Debo admitir que pensé, luego de terminado mi sexto
semestre, que no volvería a acordarme de este espacio. Sin embargo, hoy
vuelvo otra vez, con la excusa de que debo continuarlo para la misma materia
del periodo pasado y me encuentro con tantos trabajos en los cuales están
inmiscuidos tantos recuerdos de anécdotas por las que tuve que pasar para
producir cada uno de los resultados que están puestos aquí y dispuestos a
permanecer en la virtualidad, pero también en mi memoria.
En esta ocasión en el curso de Didáctica II
nos enfocaremos en la producción de crónicas, y, pensándolo bien, si quisiera
podría escribir cientos de crónicas de cada evento que sucede en mi vida. Por
lo pronto, me voy a referir a uno en especial: Mi fin de semana.
Mientras
llega el lunes…
Por: Patricia
Figueroa
Hay un concepto de fin de semana que se
maneja entre la gente y es el que señala al sábado y domingo como
los días de remate en que no se va a trabajar ni a estudiar. Sin embargo, al
mirar el calendario por el que estamos regidos, de estos dos días solo uno
corresponde al final y el otro al principio de la semana. Desde este punto, el
descanso que nos otorga la ley y la cultura corresponde a los mejores días de
una secuencia imaginada.
En algunos casos especiales, los fines
de semana no sugieren solo estos dos días, ya que el mismo cerebro consiente o
inconscientemente, se ha encargado de prolongar este periodo de tiempo uno o
hasta dos días, y en otros casos de personas extra especiales, se ha alargado
todo el resto de días.
En mi caso, comienzan los preparativos
para este periodo de tiempo desde el día jueves. Por esta fecha, en la que he
vuelto de unas vacaciones cortas y muy agitadas, solo llevo tres días de estar
otra vez en la ciudad bonita y ya estoy pensando en irme de
aquí. No es que no me guste ni que no me amañe, simplemente la sangre, la
tierrita y el calorcito sabanero me llama a gritos y yo muy sumisa acudo a su
llamado. Así, pues, decidí hacer mis maletas desde ese momento, pues al día
siguiente no tendría mucho tiempo para eso y nada de lo requerido se podía
quedar por falta de planificación.
El viernes, prácticamente ya en el
respiro deseado, asistí a mi nueva clase de Didáctica de la lengua materna II,
en la que recibí la noticia de que debía escribir los sucesos del fin de
semana. ¡Nooo, trabajo para el fin de semana! ¡Bueno, qué se le puede hacer!,
me dije. Luego, asistí a mi primera clase de inglés, en la que por fin me pude
ubicar y que no resultó ser tan angustiosa ni preocupante como me la había
imaginado. Felizmente, me dirigí a mi cuarto, luego de un delicioso almuerzo; tomé mis maletas y abordé el carrito que muy gentilmente por veinte mil pesos,
estuvo dispuesto a llevarme a mi pueblo. ¡Ah, qué alegría! En mi mente se dibujaban
todos los planes que hasta el momento estaban en lista, pero que muy
nubladamente me los imaginaban de una y de otra forma porque no tenía
realización hasta el momento.

_ENUNCIADO DEL PROBLEMA A_: Reproduce el pasaje de la crónica sobre el fin de semana desde "En algunos casos" hasta "resto de días.", ambos incluidos, y reemplaza "cerebro" por "organismo".
_ENUNCIADO DEL PROBLEMA B_: Prolonga la crónica sobre el fin de semana a partir de su última oración.
El material procede de una fuente distinta.

_DATOS PROPORCIONADOS_:
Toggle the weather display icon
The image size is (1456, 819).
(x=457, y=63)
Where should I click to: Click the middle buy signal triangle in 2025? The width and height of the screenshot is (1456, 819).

_RESULTADO DEL EJERCICIO A_:
En algunos casos especiales, los fines
de semana no sugieren solo estos dos días, ya que el mismo organismo consiente o
inconscientemente, se ha encargado de prolongar este periodo de tiempo uno o
hasta dos días, y en otros casos de personas extra especiales, se ha alargado
todo el resto de días.

_RESULTADO DEL EJERCICIO B_:
Dos horas y media después, me
encontraba en mi casa, olvidando el caluroso viaje que me adormeció por el
trayecto y lista para salir con mis padres a comer algo y a disfrutar de
nuestra compañía. Buscamos por todo el pueblo un lugar que satisficiera todos
nuestros distintos gustos, pero no hayamos otro, más que el restaurante Donde
Tota, que fue capaz de darle a mi papá una lengua en salsa, a mi mamá
un caldo con huevo y arepa y a mí una deliciosa hamburguesa de pollo,
acompañados de un jugo de tomate de árbol, otro de lulo con leche y,
finalmente, un milo.
Ya el sábado, no tenía mucho afán de
madrugar, por esa razón, me permitieron dormir hasta las 8:30 de la mañana, en
la que tuve que desayunar con una parte de la hamburguesa que yo había guardado
para el otro día. Encendí el televisor y traté de ver la continuación de una
película que se llama pantalones en verano, o algo así, pero cuando se
ponía más emocionante, se dañó la señal y no quise seguir esperando a que se
dignaran a arreglarla.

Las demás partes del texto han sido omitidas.